EU-Botschafter Michael Reiterer neben Aussenministerin Micheline Calmy-Rey am Europa Forum Luzern. Keystone

Vor der kommenden Volksabstimmung im nächsten Februar um die Ausweitung der Personenfreizügigkeit steigt die Spannung um die Frage des Bilateralismus. Er habe sich seit dem EWR-Nein 1992 bewährt, hiess es am Europa Forum Luzern – aber wie lange noch?

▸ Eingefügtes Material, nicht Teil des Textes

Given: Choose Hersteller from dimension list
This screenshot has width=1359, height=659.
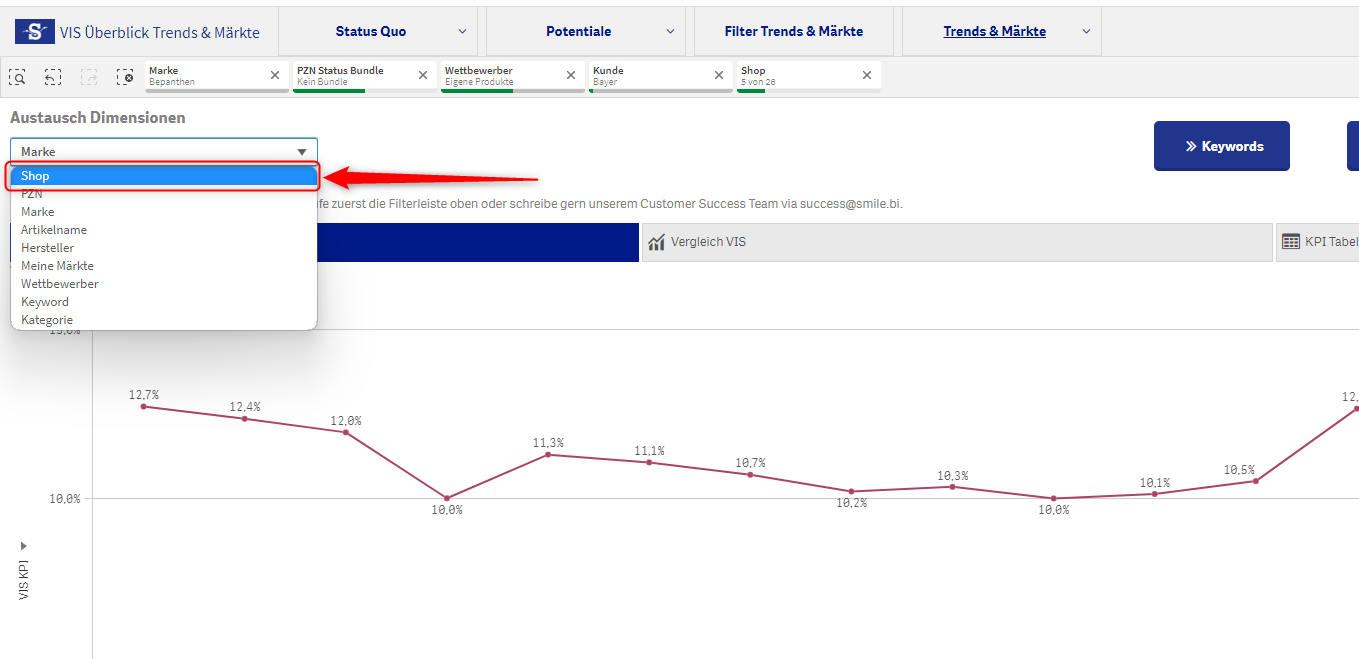Looking at the screenshot, I should click(x=48, y=248).
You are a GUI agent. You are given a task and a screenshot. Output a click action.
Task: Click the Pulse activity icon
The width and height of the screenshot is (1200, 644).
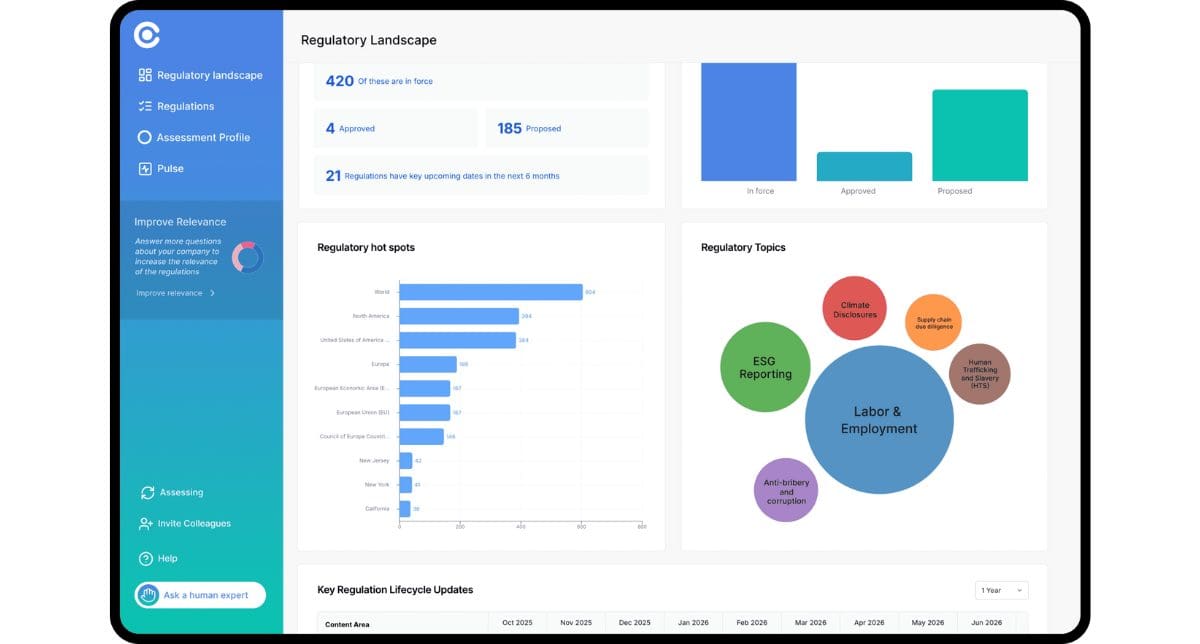coord(146,168)
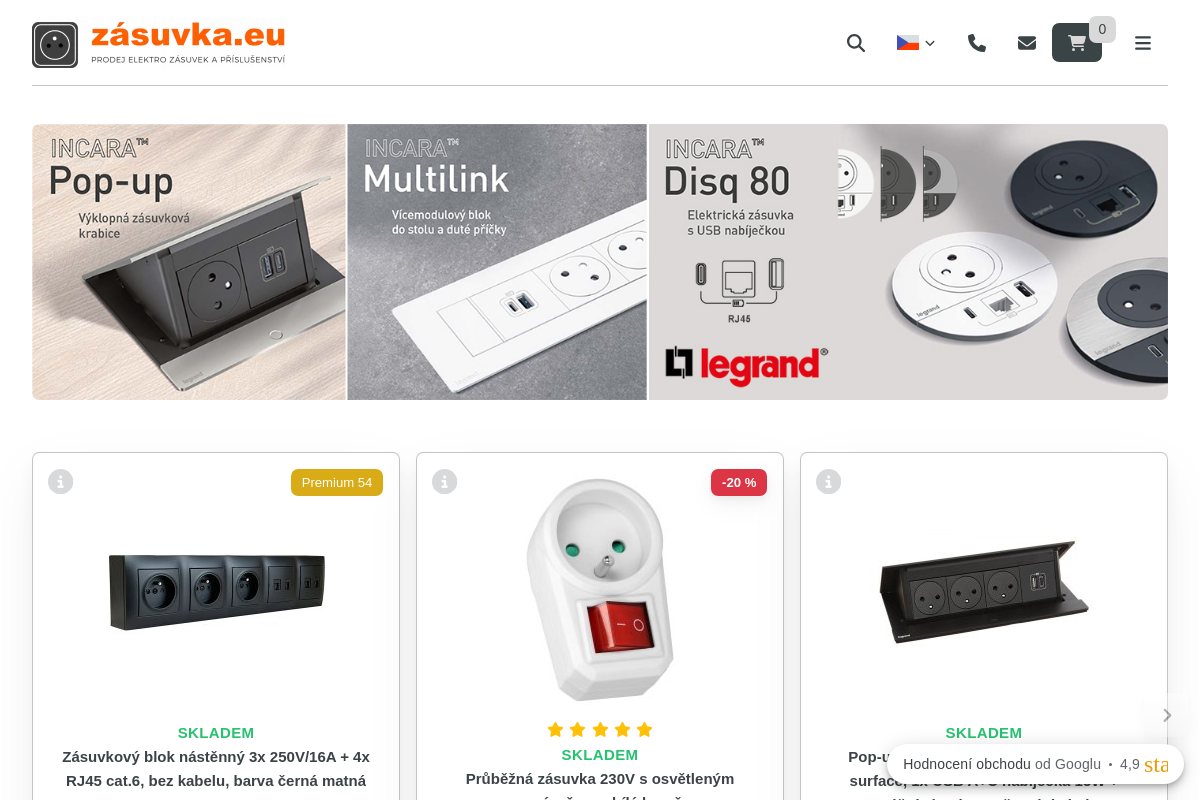Open the search magnifier icon
This screenshot has width=1200, height=800.
coord(856,43)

Die jüngste Finanzkrise habe kleinen europäischen Ländern ausserhalb der EU drastisch aufgezeigt, dass Alleingänge in schwierigen Zeiten auch eine gewisse Einsamkeit nach sich zögen, sagte EU-Botschafter Michael Reiterer Anfang Woche in Luzern.

Island, Ungarn, Dänemark oder sogar das grosse Polen wären in den letzten Wochen, als ihre Währungen unter Druck gerieten, liebend gern in der Euro-Zone gewesen, vermutet Reiterer.

Und auch die Schweiz sei in der jüngsten Libyen-Krise ziemlich einsam dagestanden.

Souveränität kontra Handlungsspielraum

Mit diesen Beispielen versuchte Reiterer am Europa Forum Luzern eine der grossen Ängste zu relativieren, die in rechtskonservativen Schweizer Kreisen rund um die Integrations- oder Europa-Frage dominiert: Muss die Schweiz im Falle eines Näherrückens an die EU Souveränität aufgeben? Oder gewinnt sie, wie weniger integrationskritische Kreise glauben, Handlungsspielraum dazu?

“Habe ich mehr Souveränität, wenn ich glaube, meine eigene auszunützen, oder wenn ich sie in einen Pool einbringe?”, fragte Reiterer. Man gebe ja seine Souveränität in der EU nicht an der Garderobe ab, sondern man versuche, sie einzubringen, um gemeinsam stärker zu sein.

Ganz anders sieht das Nationalrat Pirmin Schwander. Der Politiker der Schweizerischen Volkspartei (SVP) und Präsident der Aktion für eine unabhängige und neutrale Schweiz (AUNS): “Ich bin eigentlich schockiert von diesem Anlass. Man sagt hier, der bilaterale Weg sei die einzige Option, und falls es im Februar ein Nein gebe, passiere etwas Schlimmes.”

So dürfe man doch nicht dramatisieren, sagte Schwander: “Einerseits Partnerschaft, anderseits Schreckens-Szenario.”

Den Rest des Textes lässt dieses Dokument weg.